I can still remember my father making his requests for Father's Day breakfast. He was quite exact.

"I want French toast made with organic eggs, milk from cows that graze in pastures untreated by pesticides, a rasher of bacon — you do know what that is, I assume — and a demitasse of cold-pressed coffee with pure cane sugar, sprinkled with cinnamon. Madagascar cinnamon, if you would. From the East Coast. It has a certain ineffable quality imparted by the rays of the setting sun." And then he would remove his monocle, blow on it and clean it with a silk cloth.

Just kidding. If I offered to pour him his Corn Flakes he would have regarded it as sufficient for the day. What else do you want, Dad? "Why? What could beat you getting out the Corn Flakes? Thanks!"

Nowadays, if your kids are grown, a card and a hug or manly clasp will suffice. But once upon a time there were different expectations. I have a copy of the "Standard Father's Day Book," a compendium of holiday suggestions whose cover indicates it was received by the library in Madison, Wis., in 1947, which would have been nine years after the book's first printing.
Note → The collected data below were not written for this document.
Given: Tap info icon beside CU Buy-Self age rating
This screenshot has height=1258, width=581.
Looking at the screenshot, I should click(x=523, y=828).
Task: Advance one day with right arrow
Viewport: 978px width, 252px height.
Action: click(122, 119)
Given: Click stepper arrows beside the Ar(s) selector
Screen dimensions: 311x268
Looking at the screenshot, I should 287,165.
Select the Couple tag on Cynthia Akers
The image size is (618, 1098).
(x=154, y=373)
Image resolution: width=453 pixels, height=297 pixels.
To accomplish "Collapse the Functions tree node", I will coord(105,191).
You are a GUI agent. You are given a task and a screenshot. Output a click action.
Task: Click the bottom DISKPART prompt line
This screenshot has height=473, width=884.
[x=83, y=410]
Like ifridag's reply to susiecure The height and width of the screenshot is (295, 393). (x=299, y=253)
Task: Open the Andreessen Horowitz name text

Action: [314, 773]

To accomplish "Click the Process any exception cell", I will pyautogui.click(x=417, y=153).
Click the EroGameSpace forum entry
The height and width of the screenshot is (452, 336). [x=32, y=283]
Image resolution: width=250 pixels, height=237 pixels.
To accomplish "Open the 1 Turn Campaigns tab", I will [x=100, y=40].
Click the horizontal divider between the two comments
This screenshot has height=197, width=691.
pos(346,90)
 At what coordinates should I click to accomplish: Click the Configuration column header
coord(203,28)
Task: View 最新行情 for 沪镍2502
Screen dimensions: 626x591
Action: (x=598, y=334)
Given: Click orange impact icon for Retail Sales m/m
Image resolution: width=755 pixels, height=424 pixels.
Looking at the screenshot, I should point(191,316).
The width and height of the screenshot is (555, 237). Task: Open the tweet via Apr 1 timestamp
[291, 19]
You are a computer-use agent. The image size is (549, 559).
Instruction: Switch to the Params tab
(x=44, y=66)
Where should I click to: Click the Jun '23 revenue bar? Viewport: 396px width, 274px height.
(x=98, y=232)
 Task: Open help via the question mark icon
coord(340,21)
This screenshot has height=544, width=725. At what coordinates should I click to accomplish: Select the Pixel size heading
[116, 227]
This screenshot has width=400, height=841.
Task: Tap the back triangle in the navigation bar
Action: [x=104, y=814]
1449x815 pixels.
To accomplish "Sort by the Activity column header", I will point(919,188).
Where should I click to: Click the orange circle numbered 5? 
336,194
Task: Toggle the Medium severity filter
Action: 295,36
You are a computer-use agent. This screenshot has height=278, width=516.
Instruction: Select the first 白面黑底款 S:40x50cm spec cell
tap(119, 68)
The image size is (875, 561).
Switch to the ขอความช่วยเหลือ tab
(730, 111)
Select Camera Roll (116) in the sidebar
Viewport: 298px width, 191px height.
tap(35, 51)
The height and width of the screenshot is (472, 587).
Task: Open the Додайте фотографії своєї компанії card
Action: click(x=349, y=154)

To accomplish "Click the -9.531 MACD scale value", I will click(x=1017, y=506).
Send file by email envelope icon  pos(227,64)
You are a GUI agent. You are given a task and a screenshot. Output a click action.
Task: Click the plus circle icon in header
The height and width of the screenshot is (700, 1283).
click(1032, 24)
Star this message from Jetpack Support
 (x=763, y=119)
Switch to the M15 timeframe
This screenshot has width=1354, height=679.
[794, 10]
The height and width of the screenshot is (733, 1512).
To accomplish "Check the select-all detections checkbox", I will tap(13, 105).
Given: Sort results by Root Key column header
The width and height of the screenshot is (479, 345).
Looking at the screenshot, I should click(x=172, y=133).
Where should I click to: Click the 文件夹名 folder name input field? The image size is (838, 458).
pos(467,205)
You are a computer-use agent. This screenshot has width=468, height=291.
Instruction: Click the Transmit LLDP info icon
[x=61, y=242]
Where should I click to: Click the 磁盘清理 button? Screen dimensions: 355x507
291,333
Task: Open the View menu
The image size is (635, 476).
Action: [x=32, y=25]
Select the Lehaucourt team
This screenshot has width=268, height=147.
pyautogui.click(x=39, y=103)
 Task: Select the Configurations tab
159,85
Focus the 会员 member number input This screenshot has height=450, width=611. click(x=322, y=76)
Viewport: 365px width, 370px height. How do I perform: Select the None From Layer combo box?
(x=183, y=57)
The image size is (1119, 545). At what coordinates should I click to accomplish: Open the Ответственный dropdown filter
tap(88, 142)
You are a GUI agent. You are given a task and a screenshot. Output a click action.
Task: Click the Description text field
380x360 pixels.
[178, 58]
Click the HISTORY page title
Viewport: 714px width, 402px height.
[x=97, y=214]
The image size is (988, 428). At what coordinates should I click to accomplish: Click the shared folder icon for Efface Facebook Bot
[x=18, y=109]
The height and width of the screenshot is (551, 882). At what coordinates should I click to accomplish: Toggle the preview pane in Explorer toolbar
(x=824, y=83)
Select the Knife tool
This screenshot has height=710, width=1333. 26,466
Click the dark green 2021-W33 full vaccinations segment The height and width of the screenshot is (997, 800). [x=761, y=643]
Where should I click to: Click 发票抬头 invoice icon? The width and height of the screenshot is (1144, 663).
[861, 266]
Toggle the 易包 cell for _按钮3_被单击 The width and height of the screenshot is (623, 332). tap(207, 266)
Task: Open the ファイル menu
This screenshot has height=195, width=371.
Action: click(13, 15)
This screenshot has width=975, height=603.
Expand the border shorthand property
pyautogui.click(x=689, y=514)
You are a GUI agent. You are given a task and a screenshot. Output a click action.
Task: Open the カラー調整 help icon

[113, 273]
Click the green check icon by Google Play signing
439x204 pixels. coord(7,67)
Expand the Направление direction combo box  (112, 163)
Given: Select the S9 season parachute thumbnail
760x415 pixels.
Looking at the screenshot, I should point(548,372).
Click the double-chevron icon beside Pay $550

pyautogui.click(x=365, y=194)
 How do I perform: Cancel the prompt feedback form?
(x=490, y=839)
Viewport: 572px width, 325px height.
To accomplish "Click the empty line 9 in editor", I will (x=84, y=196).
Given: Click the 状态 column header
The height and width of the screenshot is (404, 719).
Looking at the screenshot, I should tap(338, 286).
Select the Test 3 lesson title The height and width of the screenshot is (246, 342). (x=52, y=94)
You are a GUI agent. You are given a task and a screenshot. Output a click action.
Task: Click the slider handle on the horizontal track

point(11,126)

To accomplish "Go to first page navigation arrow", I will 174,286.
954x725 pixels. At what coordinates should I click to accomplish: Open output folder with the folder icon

It is a guide to giving Dad the best day ever, and it's almost as complicated as a Super Bowl halftime show.

You were supposed to read poems and play out skits. Dad sits in his suit in the good chair with a frozen smile, while the kids line up and recite lines in a monotone while Mom stands behind, keeping the whole show together.

There's an entire chapter on "Banquet Occasions," which might make some modern dads sit up: "Banquet? You mean the fried chicken? It's so bad but it's so, so good." No. As the book says: "This part has been prepared with the conviction that a Fathers and Sons week can not be complete without a banquet."

A week! An entire week! You begin with an invocation: "Come on, Father! Time to eat! Gravy and tomatoes! What a treat!" (Note: This claim has not been verified by the FDA.)

Then there are games, one of which is a contest to determine which son or father has the biggest grin. There is a suggested skit, and I think I can give you the flavor of the times thus: "A thin Chinaman shows the audience the mice, snakes, etc. he is eating."

The banquet concludes with toasts, and their sentiments are timeless:

"To Father! To the one whose sleep I disturbed as a baby, whose interviews in the woodshed I deserved as a child, and whose purse I have always helped to keep thin. To him, my best friend and counselor, my Father!"

According to the book, this is Father's proper response:

"We do hope we have given you many things that will be of value all your life. Such things as honesty, courage, courtesy, kindness, sympathy and forgiveness toward your fellow men, and reverence and love of God for all. These things, after all, are the only things of real value that a father can give his son."

If you find some resonance in that, you're a fortunate person.

Sure, the booklet is laden with anachronisms, and you wonder how many dads pretended to be lured by gravy and tomatoes, or whether any of the kids remembered lining up to orate. It's just remarkable that there were booklets that laid out a liturgy for the day, complete with high-flown words and joshing doggerel.

If you want to be honest, Father's Day happens all over the calendar. It's the moment you first hold your child. It's the moment the child takes a few steps and stumbles into your arms; it's the moment you take your hand off her back as she pedals away on a two-wheeler for the first time. It's the moment when they move away and you know it's for keeps, and it's the worst part of the best thing.

But of course, it's also the moment when the card arrives, or the phone rings, and she calls you Dad. Or, in my case, Pater. It's Latin. I insist. Just to hear her say it makes my monocle fog up a little.